A couple of questions re variables on the Teensy3

Status
Not open for further replies.

Constantin

Well-known member
I read over at Adafruit about the space requirements for various variables, including booleans. It appears that on the AVR platform, they always consume a byte of memory. (And here I thought that booleans take up less space and hence used them as much as I could)

Are booleans treated similarly re SRAM needs on the Teensy 3? Does the answer change if you were to use an array of them?

Also, since the Teensy 3 lacks a dedicated FPU, I have tried to use integer math as much as possible. But floating points do creep in here and there... So I also want to confirm that the Teensy 3 double is in fact differentiated from a float, unlike on the Arduino platform?
 
C/C++ does not have the concept for arrays of bits, so a bool type will take at least one byte for each element.

On the Teensy, each int takes 4 bytes, while on the AVR, each int takes 2 bytes.

As El_supremo says, each double takes 8 bytes.
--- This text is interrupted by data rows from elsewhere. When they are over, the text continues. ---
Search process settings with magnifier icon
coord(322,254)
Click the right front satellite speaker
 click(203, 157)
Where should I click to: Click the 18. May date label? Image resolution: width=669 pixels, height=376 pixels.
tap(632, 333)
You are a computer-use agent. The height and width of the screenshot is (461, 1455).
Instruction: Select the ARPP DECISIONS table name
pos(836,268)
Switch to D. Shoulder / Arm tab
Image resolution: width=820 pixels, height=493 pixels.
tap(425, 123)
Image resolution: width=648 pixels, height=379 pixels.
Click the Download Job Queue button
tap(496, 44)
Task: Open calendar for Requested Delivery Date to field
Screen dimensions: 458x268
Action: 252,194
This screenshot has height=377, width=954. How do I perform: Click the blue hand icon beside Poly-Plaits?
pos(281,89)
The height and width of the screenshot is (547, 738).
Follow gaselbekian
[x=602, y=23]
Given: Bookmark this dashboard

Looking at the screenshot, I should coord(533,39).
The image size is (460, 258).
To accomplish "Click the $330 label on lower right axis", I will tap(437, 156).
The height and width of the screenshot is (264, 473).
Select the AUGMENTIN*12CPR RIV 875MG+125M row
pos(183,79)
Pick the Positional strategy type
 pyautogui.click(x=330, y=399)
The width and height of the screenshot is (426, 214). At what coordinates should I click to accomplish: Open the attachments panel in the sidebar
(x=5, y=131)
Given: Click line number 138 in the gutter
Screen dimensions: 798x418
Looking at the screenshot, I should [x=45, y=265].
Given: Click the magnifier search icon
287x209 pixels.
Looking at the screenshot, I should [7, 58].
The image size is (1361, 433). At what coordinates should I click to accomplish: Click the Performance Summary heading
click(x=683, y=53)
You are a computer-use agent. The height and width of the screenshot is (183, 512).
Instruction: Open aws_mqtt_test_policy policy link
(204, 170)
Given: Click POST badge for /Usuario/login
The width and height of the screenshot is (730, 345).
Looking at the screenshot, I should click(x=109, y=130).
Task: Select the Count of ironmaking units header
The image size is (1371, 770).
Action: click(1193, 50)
Note, due to the nature of C being designed on PDP-7/11's many years ago, a floating point constant is always considered to be a double, unless you use a suffix ('f' or 'F' for 32-bit float, 'l' or 'L' for long double). This means if you have code of the form:
Code:
float f, g;
// ...
f = g + 2.0;

The compiler will likely convert g to double, do the arithmetic in 64-bit double, and convert the result to be float So, if you use float, you want to decorate each floating point constant used with a f suffix. I.e.
Code:
float f, g;
// ...
f = g + 2.0f;

Similarly, if you use math functions like sinh, sqrt, etc. You want to use the version that is targeted towards floats, i.e. sinhf, sqrtf.

A future Teensy 3.x will have single precision floating hardware support, so if you change to use float, you program should speed up.
 
nit:
I read that this yields a double floating point sized constant:

1234.56L
Technically it yields a long double, which the ISO standards require to be at least as big as a double. I believe the 32-bit arm target defines long double to be the same size as double. The PowerPC, x86, arm 64-bit, PA, Spark, MIPS, and Alpha ports define long double to be a bigger type.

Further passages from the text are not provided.